Me da una flojera enorme escribir este post pero el deber llama y más cuando se trata de cine y sobretodo más cuando se trata del peliculón brasilero de "Ciudad de Dios",dirigido por Fernando Meirelles,quien comenzó realizando vídeos experimentales para pasar a realizar programas de televisión y luego a la realización de anuncios.Pero el trabajazo de dirección no sólo quedó en manos del autor de cortometrajes y largometrajes como "O Menino Maluquinho"(1996) y la sobresaliente"Domésticas"(1999)sino que Kátia Lund fue la codirectora de esta fortuna cinematográfica venida directamente del garotiño Brasil.Kátia ya había dirigido varias cintas en las favelas(como asentamientos humanos en el Perú pero con el triple de delincuencia),donde contaba con amigos y contactos,aspecto idóneo para poder filmar "Ciudad de Dios".

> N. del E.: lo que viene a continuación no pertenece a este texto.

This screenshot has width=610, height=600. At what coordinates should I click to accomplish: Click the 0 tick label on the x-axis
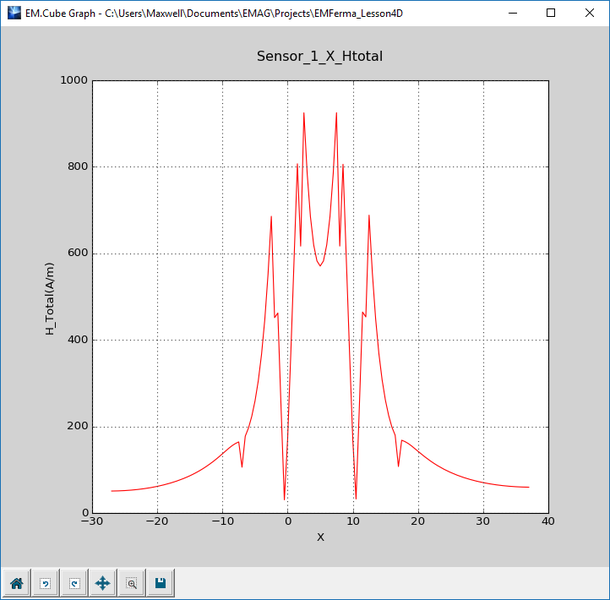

Esta exquisitez del séptimo arte fue rodada en las peligrosas favelas de Río de Janeiro con el permiso de los narcotraficantes de la zona pues no había de otra y su reparto estuvo formado por actores no profesionales elegidos tras conformar un grupo de 110 jóvenes que trabajaron durante ocho meses en un taller especial.El auspicio y apoyo por parte del otrora cineasta brasileño Walter Salles,director de "Estación central"y la súper buena "Diarios de Motocicleta",también fue un granote de arena que sirvió de gran ayuda para que este proyecto saliera a tierra y viera la luz.

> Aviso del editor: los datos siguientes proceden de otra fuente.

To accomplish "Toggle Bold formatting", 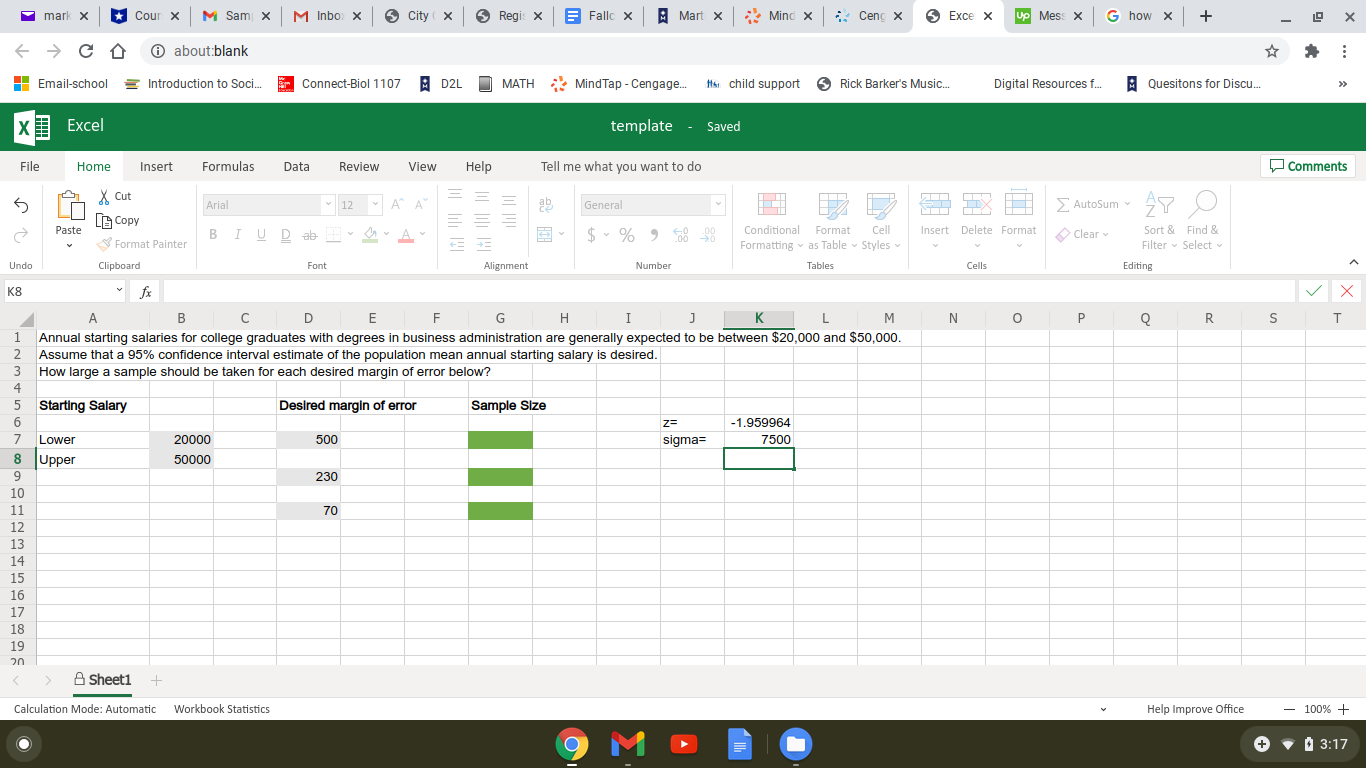I will 213,234.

"Ciudad de Dios",candidata a 4 Oscar(mejor dirección, guión adaptado,director de fotografía y montaje)
además de ser candidata al Globo de Oro 2003 y al Premio de Cine Europeo 2002 a la mejor película extranjera
presenta una grandeza única pues expone con un lenguaje visual extremadamente rico las fracturas sociales del Brasil poco conocido,al menos por la gente que no vive ahí y que está ajeno a esta realidad que pide a gritos ser vista y escuchada.

Pero este resquebrajamiento social no es sólo mudo para los extranjeros como nosotros,muchas veces también sufre de mutismo para los mismos brasileros como lo fue para Meirelles,a quien se le atañía lejana esta realidad por su condición de clase media-alta."El libro homónimo en el que se basa el largometraje escrito por Paulo Lins, le abrió los ojos que tenia vendados, como la mayoría del entorno donde vivía, aunque había visto en los informativos y los diarios noticias a borbotones sobre crímenes brutales perpetrados por niños y adolescentes que crecían en un infierno sin salida ni posibilidad de escape. Su inmersión en tal caverna la hizo con la total convicción de testigo ocular denunciante y con la aquiescencia de ese microcosmos donde el poder de las mafias tiene la última palabra".